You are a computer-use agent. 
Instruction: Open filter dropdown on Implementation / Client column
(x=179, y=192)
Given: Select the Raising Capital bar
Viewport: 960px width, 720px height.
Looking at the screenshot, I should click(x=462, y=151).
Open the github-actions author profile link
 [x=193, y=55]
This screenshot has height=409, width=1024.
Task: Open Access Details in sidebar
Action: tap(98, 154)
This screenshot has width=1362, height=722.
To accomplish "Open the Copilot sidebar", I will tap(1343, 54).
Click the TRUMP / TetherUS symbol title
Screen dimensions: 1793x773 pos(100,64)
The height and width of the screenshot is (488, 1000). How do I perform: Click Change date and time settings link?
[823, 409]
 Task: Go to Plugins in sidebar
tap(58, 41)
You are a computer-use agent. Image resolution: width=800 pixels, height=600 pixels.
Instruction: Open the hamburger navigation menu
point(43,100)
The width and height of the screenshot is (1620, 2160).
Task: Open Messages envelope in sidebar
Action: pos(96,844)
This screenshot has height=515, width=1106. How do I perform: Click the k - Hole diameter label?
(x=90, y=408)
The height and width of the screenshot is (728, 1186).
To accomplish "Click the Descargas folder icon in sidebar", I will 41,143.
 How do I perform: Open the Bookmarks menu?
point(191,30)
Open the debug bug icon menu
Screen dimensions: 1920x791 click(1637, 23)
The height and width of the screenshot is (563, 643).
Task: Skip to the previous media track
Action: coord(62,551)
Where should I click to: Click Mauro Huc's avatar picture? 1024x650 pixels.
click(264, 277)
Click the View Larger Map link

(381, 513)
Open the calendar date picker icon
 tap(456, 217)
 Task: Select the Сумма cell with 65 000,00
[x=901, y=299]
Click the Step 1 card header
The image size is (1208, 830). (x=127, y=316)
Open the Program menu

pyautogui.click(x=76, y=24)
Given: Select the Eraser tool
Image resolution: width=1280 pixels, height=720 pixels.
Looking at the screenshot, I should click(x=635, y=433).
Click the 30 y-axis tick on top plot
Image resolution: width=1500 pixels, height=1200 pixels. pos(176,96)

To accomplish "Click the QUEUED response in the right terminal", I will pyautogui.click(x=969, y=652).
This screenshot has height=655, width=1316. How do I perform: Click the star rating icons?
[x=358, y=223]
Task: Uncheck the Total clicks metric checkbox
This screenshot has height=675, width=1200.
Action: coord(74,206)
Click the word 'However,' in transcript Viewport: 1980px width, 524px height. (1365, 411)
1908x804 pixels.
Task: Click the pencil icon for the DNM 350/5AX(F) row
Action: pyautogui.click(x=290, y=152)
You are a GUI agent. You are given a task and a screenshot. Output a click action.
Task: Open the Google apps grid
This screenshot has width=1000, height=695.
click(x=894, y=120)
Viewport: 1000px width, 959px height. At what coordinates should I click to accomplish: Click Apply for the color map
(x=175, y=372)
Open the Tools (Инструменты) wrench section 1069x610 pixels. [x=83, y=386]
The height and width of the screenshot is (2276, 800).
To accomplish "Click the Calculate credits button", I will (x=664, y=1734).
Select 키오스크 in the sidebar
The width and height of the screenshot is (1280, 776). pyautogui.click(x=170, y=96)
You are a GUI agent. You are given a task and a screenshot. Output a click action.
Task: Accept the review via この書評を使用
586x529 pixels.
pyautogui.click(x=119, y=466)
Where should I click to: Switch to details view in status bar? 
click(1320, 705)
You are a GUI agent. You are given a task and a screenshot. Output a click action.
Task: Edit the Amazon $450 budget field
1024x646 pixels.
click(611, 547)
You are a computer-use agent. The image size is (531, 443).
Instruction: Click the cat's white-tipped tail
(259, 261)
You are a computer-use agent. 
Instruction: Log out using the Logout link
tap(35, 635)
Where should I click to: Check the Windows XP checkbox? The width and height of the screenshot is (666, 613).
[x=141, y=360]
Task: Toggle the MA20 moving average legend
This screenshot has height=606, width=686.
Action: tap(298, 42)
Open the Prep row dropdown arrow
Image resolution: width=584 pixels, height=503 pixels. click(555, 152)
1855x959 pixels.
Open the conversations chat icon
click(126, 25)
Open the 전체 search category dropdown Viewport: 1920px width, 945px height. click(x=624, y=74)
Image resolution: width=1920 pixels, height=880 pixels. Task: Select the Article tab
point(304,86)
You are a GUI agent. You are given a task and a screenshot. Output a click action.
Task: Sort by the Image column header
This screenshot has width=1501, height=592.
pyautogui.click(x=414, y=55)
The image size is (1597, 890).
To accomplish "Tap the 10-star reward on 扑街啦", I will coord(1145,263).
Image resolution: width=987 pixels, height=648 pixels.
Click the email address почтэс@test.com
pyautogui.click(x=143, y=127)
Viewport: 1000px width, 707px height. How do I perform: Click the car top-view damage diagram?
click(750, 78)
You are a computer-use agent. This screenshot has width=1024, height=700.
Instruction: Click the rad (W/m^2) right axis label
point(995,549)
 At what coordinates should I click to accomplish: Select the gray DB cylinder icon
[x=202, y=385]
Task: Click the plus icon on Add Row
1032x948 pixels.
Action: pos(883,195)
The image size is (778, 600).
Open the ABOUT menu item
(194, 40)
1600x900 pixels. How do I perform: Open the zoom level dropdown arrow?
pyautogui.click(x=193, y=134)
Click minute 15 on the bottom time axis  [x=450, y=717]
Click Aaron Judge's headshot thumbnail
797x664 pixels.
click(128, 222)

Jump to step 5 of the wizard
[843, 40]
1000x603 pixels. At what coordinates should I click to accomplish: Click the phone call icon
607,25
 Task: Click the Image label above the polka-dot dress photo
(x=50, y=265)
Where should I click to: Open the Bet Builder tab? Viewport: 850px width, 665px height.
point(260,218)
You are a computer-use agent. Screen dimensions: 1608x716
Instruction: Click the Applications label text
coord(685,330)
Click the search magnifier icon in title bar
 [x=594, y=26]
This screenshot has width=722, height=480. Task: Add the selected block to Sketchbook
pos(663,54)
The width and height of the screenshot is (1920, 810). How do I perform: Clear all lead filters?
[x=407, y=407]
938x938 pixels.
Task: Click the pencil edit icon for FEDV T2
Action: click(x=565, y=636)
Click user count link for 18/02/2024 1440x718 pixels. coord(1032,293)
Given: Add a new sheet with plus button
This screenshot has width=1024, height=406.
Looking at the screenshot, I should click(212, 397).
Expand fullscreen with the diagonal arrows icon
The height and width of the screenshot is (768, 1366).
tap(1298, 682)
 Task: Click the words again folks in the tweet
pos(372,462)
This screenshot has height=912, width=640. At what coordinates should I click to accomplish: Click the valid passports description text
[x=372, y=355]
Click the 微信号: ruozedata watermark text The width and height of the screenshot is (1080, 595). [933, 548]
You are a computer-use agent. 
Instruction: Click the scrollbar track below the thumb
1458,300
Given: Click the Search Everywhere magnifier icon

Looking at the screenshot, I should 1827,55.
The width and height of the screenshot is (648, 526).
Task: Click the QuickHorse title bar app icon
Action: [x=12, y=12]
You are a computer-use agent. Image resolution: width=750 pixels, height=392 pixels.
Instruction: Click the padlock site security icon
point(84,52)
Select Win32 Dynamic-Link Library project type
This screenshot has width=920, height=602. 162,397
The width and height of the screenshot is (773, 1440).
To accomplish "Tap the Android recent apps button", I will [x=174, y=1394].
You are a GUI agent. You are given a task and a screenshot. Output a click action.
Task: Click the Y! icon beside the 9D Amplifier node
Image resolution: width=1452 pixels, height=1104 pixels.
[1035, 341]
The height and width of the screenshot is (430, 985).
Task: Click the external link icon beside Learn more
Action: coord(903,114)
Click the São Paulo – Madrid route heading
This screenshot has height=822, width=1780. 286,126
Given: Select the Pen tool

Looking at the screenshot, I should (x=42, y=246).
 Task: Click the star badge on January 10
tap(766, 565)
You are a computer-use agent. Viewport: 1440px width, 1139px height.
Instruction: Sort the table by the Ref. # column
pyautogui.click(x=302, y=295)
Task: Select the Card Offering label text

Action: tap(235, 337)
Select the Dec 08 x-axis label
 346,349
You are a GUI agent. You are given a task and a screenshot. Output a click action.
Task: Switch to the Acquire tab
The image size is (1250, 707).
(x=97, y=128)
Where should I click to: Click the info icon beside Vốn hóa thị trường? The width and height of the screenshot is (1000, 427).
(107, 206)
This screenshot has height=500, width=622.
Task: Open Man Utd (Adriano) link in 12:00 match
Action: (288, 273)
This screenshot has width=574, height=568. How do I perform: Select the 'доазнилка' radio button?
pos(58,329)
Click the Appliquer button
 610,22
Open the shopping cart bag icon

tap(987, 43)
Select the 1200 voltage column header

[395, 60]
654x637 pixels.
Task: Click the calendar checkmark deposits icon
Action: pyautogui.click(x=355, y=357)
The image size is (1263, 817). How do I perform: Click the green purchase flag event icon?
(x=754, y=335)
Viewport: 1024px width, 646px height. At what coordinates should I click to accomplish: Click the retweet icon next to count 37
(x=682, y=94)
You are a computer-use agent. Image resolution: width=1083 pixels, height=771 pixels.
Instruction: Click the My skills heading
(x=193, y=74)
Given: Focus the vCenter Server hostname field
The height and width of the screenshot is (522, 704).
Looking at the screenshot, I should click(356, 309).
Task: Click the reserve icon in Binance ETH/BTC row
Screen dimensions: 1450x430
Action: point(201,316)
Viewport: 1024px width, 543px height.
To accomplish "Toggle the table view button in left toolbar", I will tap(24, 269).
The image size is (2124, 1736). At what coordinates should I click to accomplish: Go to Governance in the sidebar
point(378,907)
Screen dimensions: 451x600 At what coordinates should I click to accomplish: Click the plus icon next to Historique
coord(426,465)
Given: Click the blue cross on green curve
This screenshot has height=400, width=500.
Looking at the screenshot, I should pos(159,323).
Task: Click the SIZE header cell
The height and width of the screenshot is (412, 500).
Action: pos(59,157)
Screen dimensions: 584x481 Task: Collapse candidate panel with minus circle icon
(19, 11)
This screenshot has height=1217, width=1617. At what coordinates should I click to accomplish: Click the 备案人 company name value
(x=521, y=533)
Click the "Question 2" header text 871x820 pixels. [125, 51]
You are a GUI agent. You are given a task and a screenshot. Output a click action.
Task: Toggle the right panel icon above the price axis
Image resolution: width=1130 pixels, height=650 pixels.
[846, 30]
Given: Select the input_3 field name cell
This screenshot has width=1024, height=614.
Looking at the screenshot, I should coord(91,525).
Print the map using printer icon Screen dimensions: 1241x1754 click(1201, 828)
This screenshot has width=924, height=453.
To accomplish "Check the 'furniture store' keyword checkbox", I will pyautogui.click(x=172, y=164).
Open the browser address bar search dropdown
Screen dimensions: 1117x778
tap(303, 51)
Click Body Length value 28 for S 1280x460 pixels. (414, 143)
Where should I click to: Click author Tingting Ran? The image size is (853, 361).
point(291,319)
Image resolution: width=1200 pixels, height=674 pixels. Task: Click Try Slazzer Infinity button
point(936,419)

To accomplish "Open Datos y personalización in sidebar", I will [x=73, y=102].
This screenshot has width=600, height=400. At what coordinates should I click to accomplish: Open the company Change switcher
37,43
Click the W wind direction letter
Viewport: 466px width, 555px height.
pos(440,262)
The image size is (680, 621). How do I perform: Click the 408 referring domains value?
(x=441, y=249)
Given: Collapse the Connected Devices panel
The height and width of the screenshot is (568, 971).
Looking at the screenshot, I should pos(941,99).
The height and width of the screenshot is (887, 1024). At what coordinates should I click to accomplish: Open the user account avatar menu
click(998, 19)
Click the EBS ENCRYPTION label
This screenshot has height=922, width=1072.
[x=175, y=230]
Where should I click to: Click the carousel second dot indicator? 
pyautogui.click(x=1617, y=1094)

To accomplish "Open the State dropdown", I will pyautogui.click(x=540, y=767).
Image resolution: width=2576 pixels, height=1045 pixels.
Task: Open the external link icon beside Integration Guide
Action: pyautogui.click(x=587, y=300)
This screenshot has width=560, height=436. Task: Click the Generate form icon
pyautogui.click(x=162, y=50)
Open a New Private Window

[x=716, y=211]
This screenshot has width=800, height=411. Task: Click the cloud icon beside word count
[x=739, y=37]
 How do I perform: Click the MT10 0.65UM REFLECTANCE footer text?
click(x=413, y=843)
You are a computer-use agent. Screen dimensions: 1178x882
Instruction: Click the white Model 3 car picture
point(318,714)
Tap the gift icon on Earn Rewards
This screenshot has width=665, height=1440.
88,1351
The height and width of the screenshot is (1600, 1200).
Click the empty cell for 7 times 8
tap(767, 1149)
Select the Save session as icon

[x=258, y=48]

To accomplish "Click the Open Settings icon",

# Aim of the task
Sift the material for lines with the string "computer". Copy each one found.

# Solved problem
You are a computer-use agent. 
You are a computer-use agent. Image resolution: width=800 pixels, height=600 pixels.
You are a computer-use agent. The image size is (531, 443).
You are a computer-use agent. 
You are a computer-use agent. This screenshot has width=1024, height=700.
You are a computer-use agent. Screen dimensions: 1608x716
You are a computer-use agent. 
You are a computer-use agent. Image resolution: width=750 pixels, height=392 pixels.
You are a computer-use agent. Viewport: 1440px width, 1139px height.
You are a computer-use agent. Image resolution: width=1083 pixels, height=771 pixels.
You are a computer-use agent. Screen dimensions: 1178x882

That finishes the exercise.